## Source excerpt:
****

With just a few days left to the opening game on 20 November, we explore the eight stadiums which will host matches at this year’s FIFA World Cup Qatar 2022.
In keeping with its penchant for jaw-dropping architecture, the city has picked some of the most photogenic venues to hold the highly anticipated games. Below, we look at the Qatari stadiums which you’ll be seeing plenty of in the coming weeks.
Here’s a look at the Qatar stadiums that will host the FIFA World Cup 2022
Lusail, Lusail Iconic Stadium
Qatar’s biggest stadium will host the final match on December 18 as well as, amongst other matches, the first semi-final. Built in Lusail, a planned city for a population of 200,000 people situated 15 kilometres north of central Doha, there are plans for the stadium to be transformed into a community hub after the World Cup, with most of its seats being removed and donated elsewhere.

****

## Material:
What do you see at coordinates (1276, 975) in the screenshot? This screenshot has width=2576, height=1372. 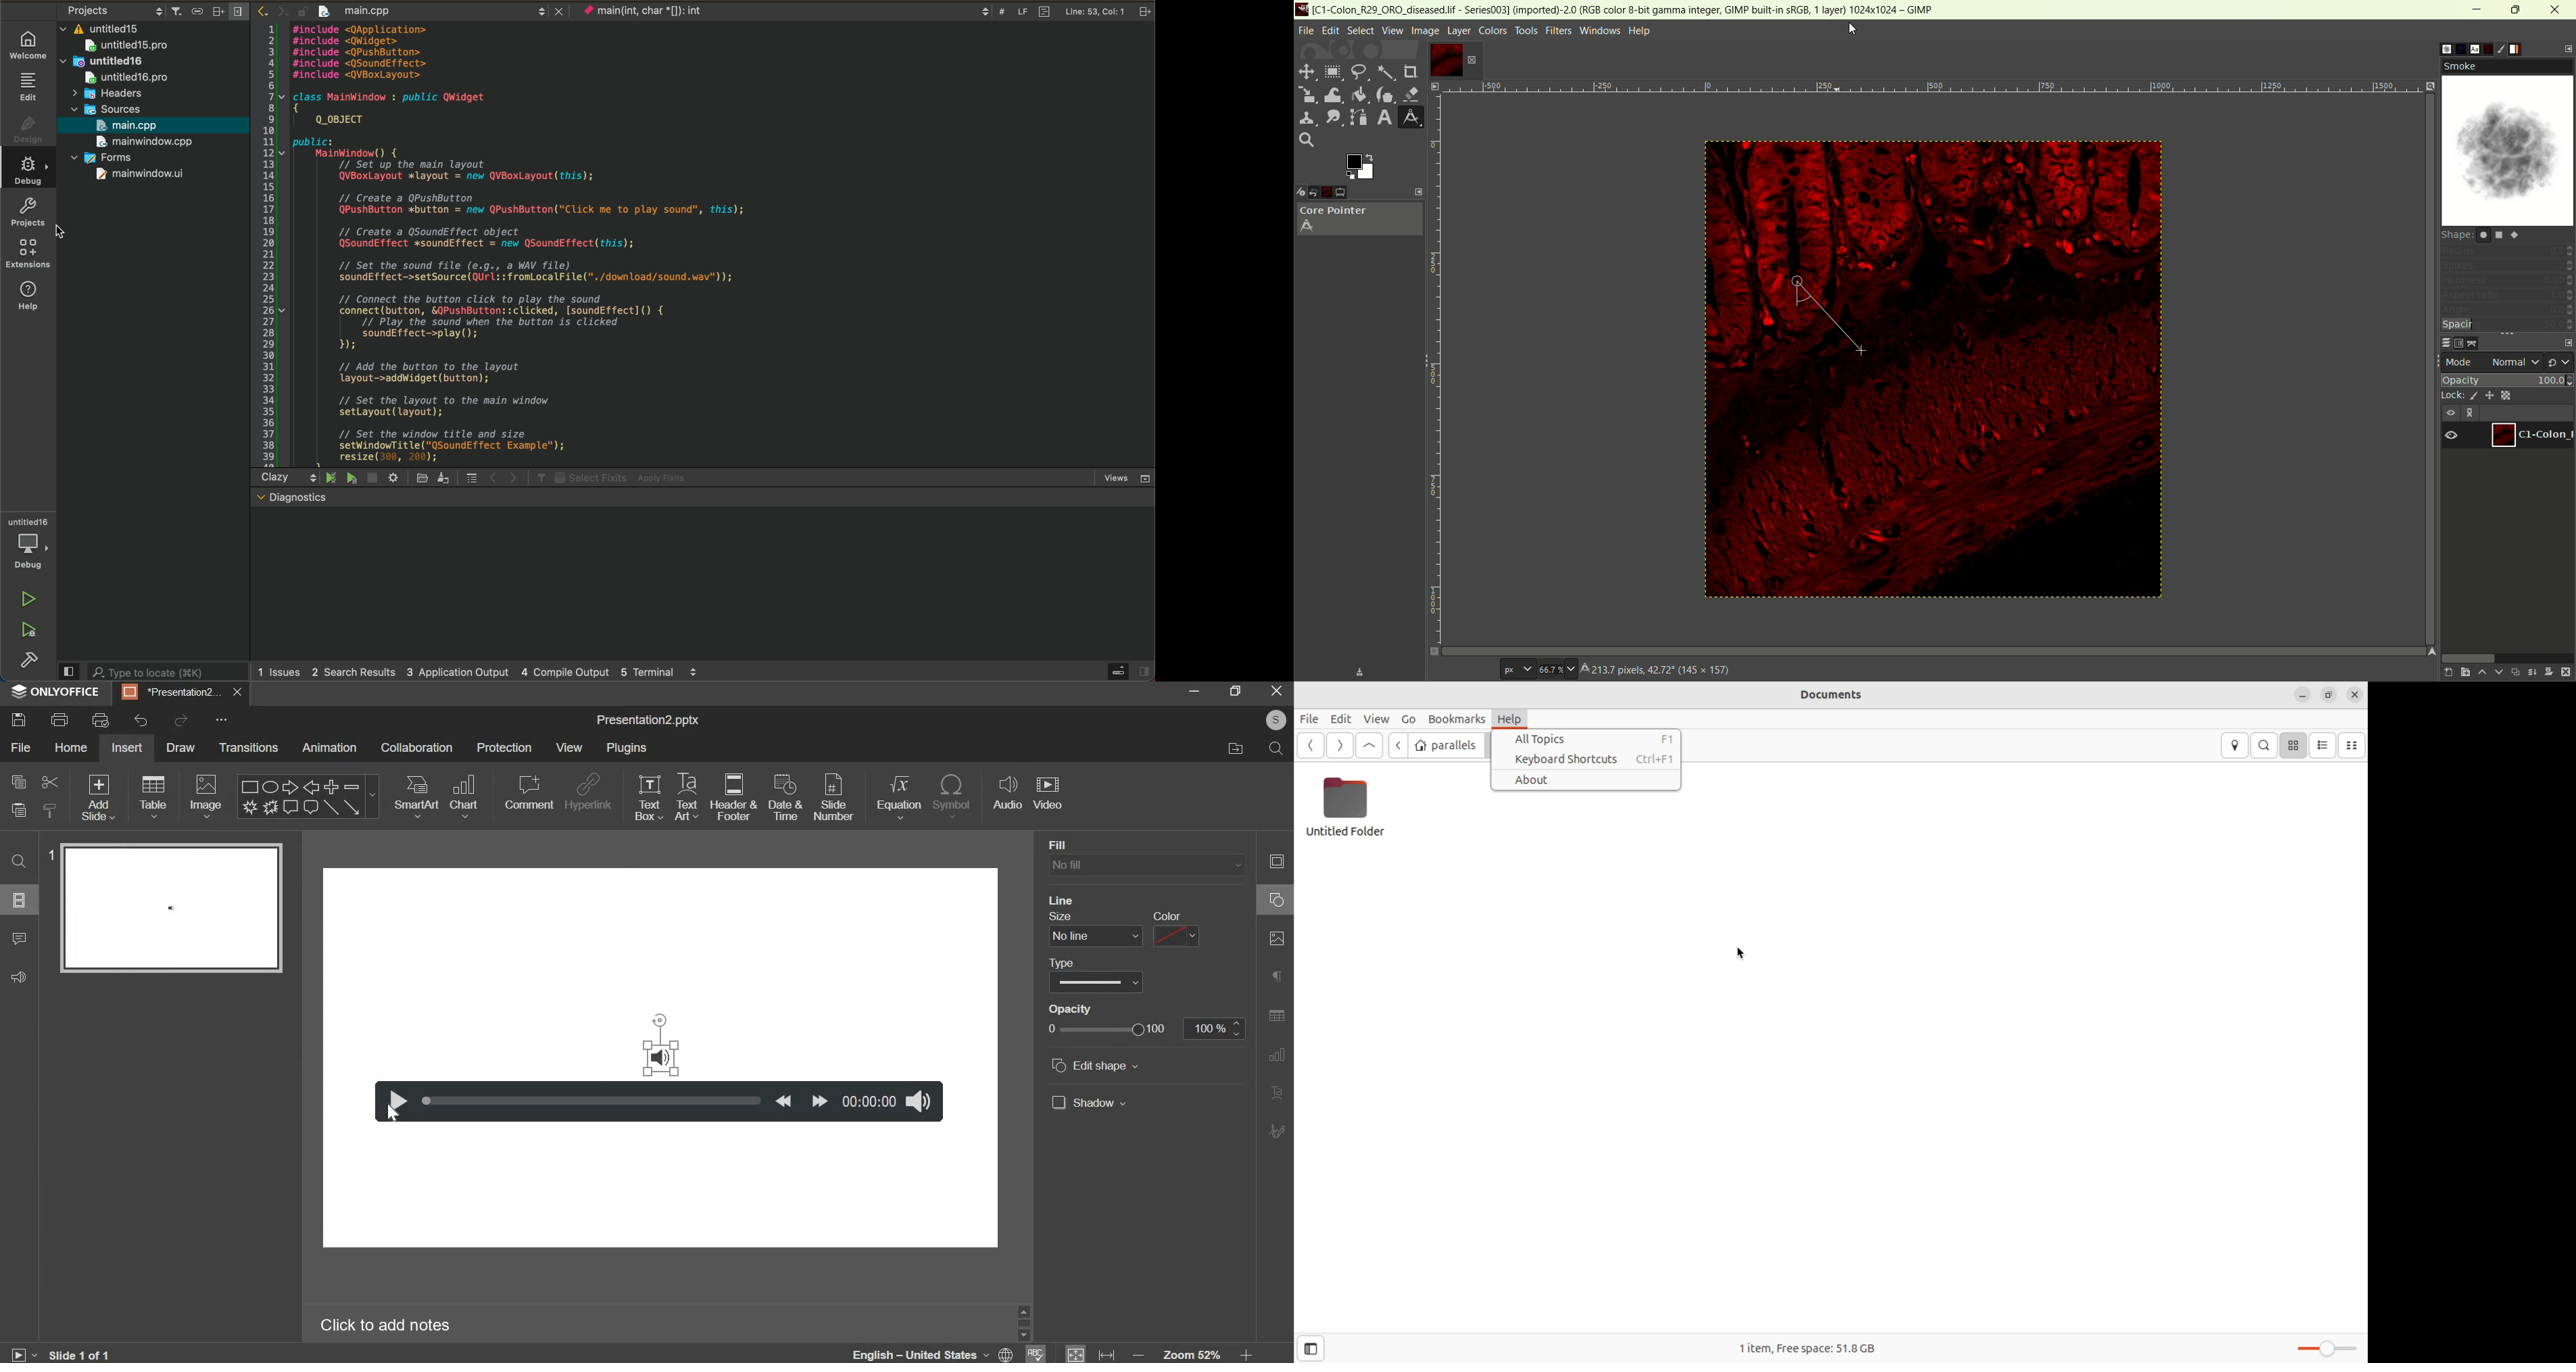 I see `paragraph settings` at bounding box center [1276, 975].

****

## Task instructions:
Carry on the article about the stadiums of the 2022 World Cup in Qatar, picking up after its last sentence. The material above is not needed here.

## Exercise result:
Al-Khor, Al-Bayt Stadium
This will be the venue for the opening game between Qatar and Ecuador on 20 November, as well as the group-stage showdown between Spain and Germany and the second semi-final. It is constructed in the form of a Bedouin tent although there are plans for the upper tier to be removed after the competition. Situated on Qatar’s north-east coast, around 35 kilometres from Doha, it is therefore beyond the reach of the capital’s metro system, making it one of the harder venues to access for supporters.
Al-Rayyan, Education City Stadium
Situated among university campuses in Al-Rayyan, just to the west of Doha itself, and reachable by metro, the stadium will notably host one of the quarter-finals. Its capacity will be reduced by half after the tournament with plans for the seats to be donated to developing countries.
Al-Rayyan, Ahmad Bin Ali Stadium
The home of one of Qatar’s most successful clubs, Al-Rayyan, the stadium has been built on the site of the old venue of the same name and is one metro stop beyond the nearby Education City. Located where the city meets the desert, its capacity will also be reduced by half after the tournament.
Doha, Khalifa International Stadium
Built in 1976, it is the only venue which already existed before Qatar was awarded the World Cup 2022, although it has since been transformed. It has since hosted the 2011 Asian Cup final and the final of the 2019 Club World Cup between Liverpool and Flamengo. The stadium will host England’s opening clash with Iran.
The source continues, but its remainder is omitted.